Which brings us to a ghost I have been thinking about all week. The excellent Style section of the Washington Post recently ran a haunting article about the state of sexual ethics among some young women on university campuses and in the jobs that come right afterwards. Clearly, this was some kind of post-Sex & the City meditation.

The main focus is on “The Number.” What is that? This refers to a debate among young women about the meaning — the moral significance even — of the number of men with whom they have had sexual intercourse. What is too few? What is too many? Should one be able to remember all their names?

Perhaps it is best to keep a diary or even a computerized, annotated list. And, in the end, what does this “numbers game” say about love and life? Are there limits of any kind? At some point, is the soul damaged? Actually, the Post did not ask that last one. I did.

It is interesting to note that this article was written by Laura Sessions Stepp, a reporter with experience at religion coverage. But tricky issues of faith, the Bible and centuries of Judeo-Christian values never appear, even if traces of the past seem to haunt some of the voices who tell their stories. Listen to this:

Jennifer Broussard, who graduated from the University of Pennsylvania a year ago, used to tally up her companions on a sheet in her organizer, attaching dates and footnotes. She’d dial up a girlfriend to ask things like, “What counts? What doesn’t? I’m about to pass my benchmark. Is this guy worth it?” …
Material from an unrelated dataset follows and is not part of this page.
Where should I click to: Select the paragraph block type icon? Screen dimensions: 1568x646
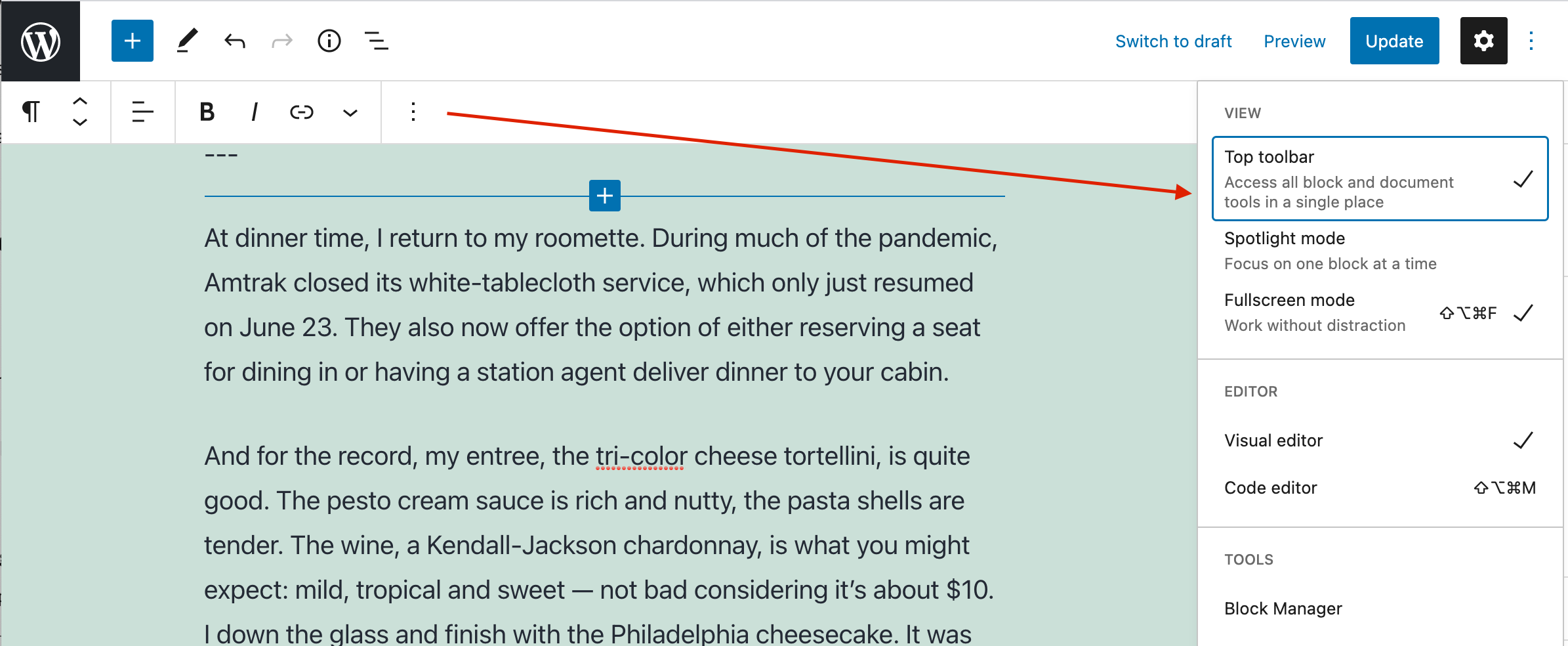click(31, 112)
These women analyze their numbers as if they were comparison shopping for the right size and color of shoes. They tell each other that sex is separate from love. And few adults tell them any different. Sex education teachers lecture on body parts and disease, and we know that parents would rather throw themselves in front of a truck than talk in depth about sex and romance.

Is sex the same as “hooking up”? Does it add a new number to the list to double up and sleep with an old, discarded boyfriend? What if a young women sleeps with a few too many men and then meets Mr. Right and, gasp, he is the kind of man who might care if his fiance has, well, worked her way past a certain number? Who can see into the future and see if any particular moral standard will be required? Does using the right “protection” for your body also protect your heart?

So maybe 10 is a good number and number 11 needs to be the husband, the real thing. How does that sound? Or is 10 too high? Who can tell? And, oh, is honesty a requirement? Back to the Post story:

By the time the third or fourth year of college rolls around, a little creative accounting may be required.

Julia Baugher, who graduated this month from Georgetown, wrote about numbers in her sex column for the student newspaper. “If x = Number [that women] say they’ve slept with,” she wrote, “then the Actual Number is x + Number she wishes she hadn’t slept with.”

“I used to be really [picky] about my number,” says Baugher, who keeps a running total on a computerized spreadsheet with side comments such as “weird teeth” and “future med student.”

“I said everything counted,” she continues. “I was approaching double digits and I didn’t like it, but I didn’t think there was anything I could do about it.”

Then she read “The Catholic Girl’s Guide to Sex,” which offered advice on clever accounting tricks. It doesn’t count if you are drunk. You were on vacation. It was an accident.

It seems that this is the only kind of advice that is available these days, even at on a modern Catholic campus. The wisdom of the past remains safely out of sight, even if it is not totally out of the minds of these young women. This story did leave me curious about one thing. Are there any priests at Georgetown?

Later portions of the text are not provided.